While the glamour aspect of Jasraj's performances elicited some criticism, it was overpowered by the magnetic pull of his recitals and audience adulation. Mourning his loss, renowned tabla player Pandit Nayan Ghosh, currently heading the prestigious Sangit Mahabharati, says, "His vocalism reflected his youthful approach to life. He had a magnificent voice with an expansive range and presented rare traditional ragas with exceptional flair. He created a unique style, notable for its ornate and colourful expressions. His vast knowledge and repertoire of the Pushtimargi Haveli Sangeet added a beautiful dimension to his music."

Ghosh, whose family had a long association with Pandit Jasrajji and his elder brothers, Pt. Maniramji and Pt. Pratap Narayanji, states, "I was privileged to have known him since my childhood. It’s a rare honour that three generations of our family performed with him on numerous occasions -- my father (Pandit Nikhil Ghosh ) myself and my son Ishaan."

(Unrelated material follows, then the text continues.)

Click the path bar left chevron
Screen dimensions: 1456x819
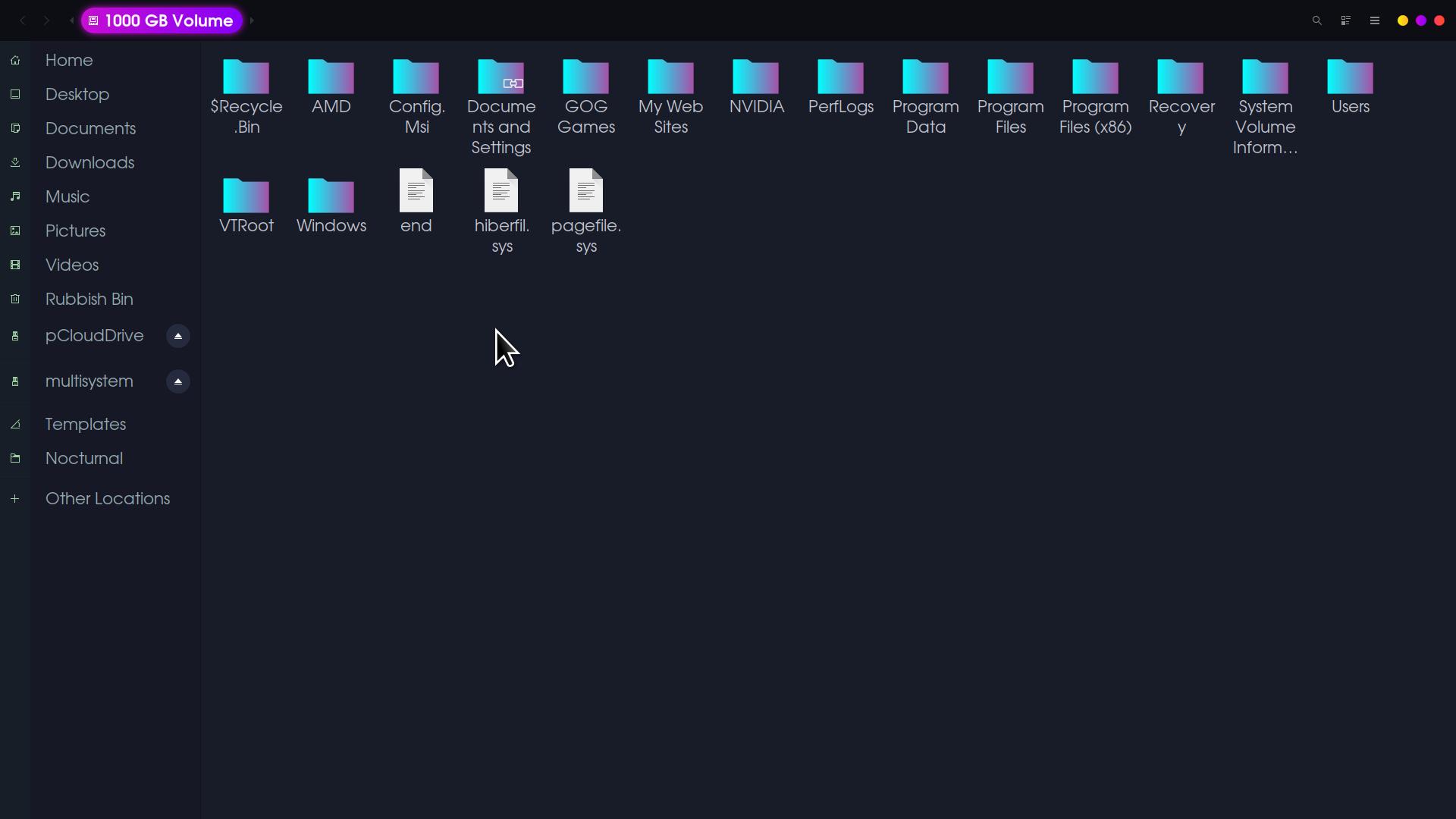(72, 20)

Apart from performing, Jasraj schooled many eminent musicians (violinist Kala Ramnath, Anuradha Paudwal, Sadhana Sargam, inter alia) and understandably inspired many like music composer- sitarist-writer Tushar Bhatia. Recalls Bhatia, "My journey into Indian classical music began with listening to Pt. Jasraj. When I was growing up in the 70s, I would attend every concert of his with my parents, spellbound. In private mehfils, Panditji would seek me out, saying where is my 'beta' and ask me to sit in the front. He would come to our house and he taught me to play the tanpura. Later, when I did the music for the television show, Chakravyuh, he called me up and praised my composition. He was very affectionate towards me till the end."

Among Pandit Jasraj's musical achievements, Bhatia ranks high Panditji's propagation of devotional music. "In last 50 years, Pt. Jasraj brought the work of Ashtachaap poets of the medieval period (Surdas, Parmananda Das, and others) into the classical domain. Some of Panditji’s bandishes that remain embedded in my memory are: Matakalika, Aur raag sab bane baarati, dulha raga Basant, Aye ati dhum-dham, and Karata shringar maiyya mana bhavana.” Jasraj clearly has left us a rich musical legacy. As Nayan Ghosh says, "Personally, I will deeply miss my Pujya kaka, but his unique music is there to live on forever."